In rural locations, the problem of disposal is compounded. In the absence of waste collection services, individuals resort to burning, burying or flushing used pads. According to one study in the Chamrabaad village of Bokaro district, Jharkhand – the majority of women do not have access to a private bathroom and dispose of pads in the same pond where they bathe.
Burn baby burn
In the urgency to address sanitary waste, the government has promoted the use of incinerators. Seizing this government directive, corporations and social entrepreneurs have developed and promoted mini incinerators for public, school or home usage (check out the Eco Femme blog).
Unfortunately, as one author bluntly put it;
“Many incinerators are not really incinerators, they are just facilities to burn trash.”
Burning and incineration are considerably different. Burning is uncontrolled and unregulated: the smouldering heaps you see on the side of the road. Incineration is a controlled process: burning at a specific temperature in contained spaces with monitored emissions.
This is to ensure that temperatures are high enough to burn toxic chemicals and prevent them from dispersing into the atmosphere. Burning plastic at temperatures less than 800 degrees Celsius releases toxic pollutants such as dioxins. Dioxins are carcinogenic chemicals linked to problems with reproductive health and child development.
As of yet, there are no provisions to monitor the emissions from small-scale or mini incinerators, leaving concerns about operating in unsafe conditions.

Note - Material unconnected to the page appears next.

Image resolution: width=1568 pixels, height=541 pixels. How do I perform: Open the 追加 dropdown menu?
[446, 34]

A final note on incineration: whilst eliminating the biomedical hazard, this strategy does not eradicate waste. As in the case of plastic, incineration simply reduces the mass of the waste. The remaining ash, some of which is highly toxic fly ash, also requires disposal and maybe placed in a landfill.
Out of sight, out of mind
When it comes to disposable pads, waste management is premised on “out of sight, out of mind”. At best, it can only ever make plastic waste reduce in size and become invisible to the naked eye. Once “invisible”- whether micro-sized plastic particles or the fine dust of incinerated fly ash – plastics are free to spread far beyond their point of disposal.
people could be swallowing as much as 1000 tiny plastic particles with every meal.
The way forward
The easiest waste to manage is the waste that we did not produce. India has an opportunity to forge an alternative path focused on reduction rather than management of sanitary waste. In many ways, India is well equipped to make a change.

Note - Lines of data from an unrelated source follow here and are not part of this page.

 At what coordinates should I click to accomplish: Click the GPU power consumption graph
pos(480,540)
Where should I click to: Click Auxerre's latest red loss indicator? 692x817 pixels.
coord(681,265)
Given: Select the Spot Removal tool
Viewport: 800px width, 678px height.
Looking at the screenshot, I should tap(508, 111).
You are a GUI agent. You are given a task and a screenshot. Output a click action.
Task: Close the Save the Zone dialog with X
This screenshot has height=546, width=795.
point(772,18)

Only a fraction (between 12 – 58%) of the 355 million women of menstruating age in India use disposable pads. With the government and organisations turning their focus on the remaining 50%, disposable products need not be the only answer.
India has a long tradition of sustainable and resourceful practices and menstruation is no exception. The practice of using cloth pads during periods far predates disposable pads, which have only been around for the last 30 years. Cloth pads can be used for 3 to 5 years, saving about 300 plastic bags worth of plastic.
Natural material like cotton is biodegradable. This means, at the end of their use, the cloth returns to nature and is broken down into the building blocks from which new living things can be made. Today there are other sustainable menstrual products like menstrual cups and period panties (for more information, check out the Green the Red).
In the end, it boils down to choice. Menstrual products and practices offer an opportunity to act decisively and meaningfully, every month. Disposable pads not only directly affect our vaginal health but also our overall health by altering the environment around us.
In the case of sanitary pads, it is an impact that lasts beyond our lifetime. Who is responsible for our pads? We all are. This is an issue that transcends boundaries of time, space and gender. The question is – what kind of world do we want to leave behind?